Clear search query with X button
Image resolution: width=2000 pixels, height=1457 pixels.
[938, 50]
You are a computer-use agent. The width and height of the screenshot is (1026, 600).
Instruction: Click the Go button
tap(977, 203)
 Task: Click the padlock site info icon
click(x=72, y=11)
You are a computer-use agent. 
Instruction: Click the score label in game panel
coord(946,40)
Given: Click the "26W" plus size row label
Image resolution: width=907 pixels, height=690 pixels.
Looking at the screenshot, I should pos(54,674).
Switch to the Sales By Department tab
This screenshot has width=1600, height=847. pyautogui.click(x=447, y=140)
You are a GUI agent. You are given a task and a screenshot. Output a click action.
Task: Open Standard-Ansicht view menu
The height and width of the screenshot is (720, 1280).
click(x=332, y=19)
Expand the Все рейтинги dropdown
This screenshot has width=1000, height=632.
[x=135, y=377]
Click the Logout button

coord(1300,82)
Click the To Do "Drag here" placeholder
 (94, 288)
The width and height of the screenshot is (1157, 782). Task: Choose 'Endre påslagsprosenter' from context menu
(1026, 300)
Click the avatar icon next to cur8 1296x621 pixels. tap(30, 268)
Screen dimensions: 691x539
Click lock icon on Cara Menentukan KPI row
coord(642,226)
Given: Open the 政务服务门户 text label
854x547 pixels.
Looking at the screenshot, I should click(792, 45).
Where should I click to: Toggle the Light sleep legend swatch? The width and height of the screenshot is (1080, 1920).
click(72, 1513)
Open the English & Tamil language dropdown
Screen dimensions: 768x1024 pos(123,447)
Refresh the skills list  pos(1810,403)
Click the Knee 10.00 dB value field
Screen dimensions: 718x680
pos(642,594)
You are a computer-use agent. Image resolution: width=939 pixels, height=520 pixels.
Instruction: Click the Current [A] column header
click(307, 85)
━━━━
Every word of every entry must be returned as it appears.

WRITTEN SOLUTION —
Clear search query with X button
Image resolution: width=2000 pixels, height=1457 pixels.
[938, 50]
You are a computer-use agent. The width and height of the screenshot is (1026, 600).
Instruction: Click the Go button
tap(977, 203)
 Task: Click the padlock site info icon
click(x=72, y=11)
You are a computer-use agent. 
Instruction: Click the score label in game panel
coord(946,40)
Given: Click the "26W" plus size row label
Image resolution: width=907 pixels, height=690 pixels.
Looking at the screenshot, I should pos(54,674).
Switch to the Sales By Department tab
This screenshot has width=1600, height=847. pyautogui.click(x=447, y=140)
You are a GUI agent. You are given a task and a screenshot. Output a click action.
Task: Open Standard-Ansicht view menu
The height and width of the screenshot is (720, 1280).
click(x=332, y=19)
Expand the Все рейтинги dropdown
This screenshot has width=1000, height=632.
[x=135, y=377]
Click the Logout button

coord(1300,82)
Click the To Do "Drag here" placeholder
 (94, 288)
The width and height of the screenshot is (1157, 782). Task: Choose 'Endre påslagsprosenter' from context menu
(1026, 300)
Click the avatar icon next to cur8 1296x621 pixels. tap(30, 268)
Screen dimensions: 691x539
Click lock icon on Cara Menentukan KPI row
coord(642,226)
Given: Open the 政务服务门户 text label
854x547 pixels.
Looking at the screenshot, I should click(792, 45).
Where should I click to: Toggle the Light sleep legend swatch? The width and height of the screenshot is (1080, 1920).
click(72, 1513)
Open the English & Tamil language dropdown
Screen dimensions: 768x1024 pos(123,447)
Refresh the skills list  pos(1810,403)
Click the Knee 10.00 dB value field
Screen dimensions: 718x680
pos(642,594)
You are a computer-use agent. Image resolution: width=939 pixels, height=520 pixels.
Instruction: Click the Current [A] column header
click(307, 85)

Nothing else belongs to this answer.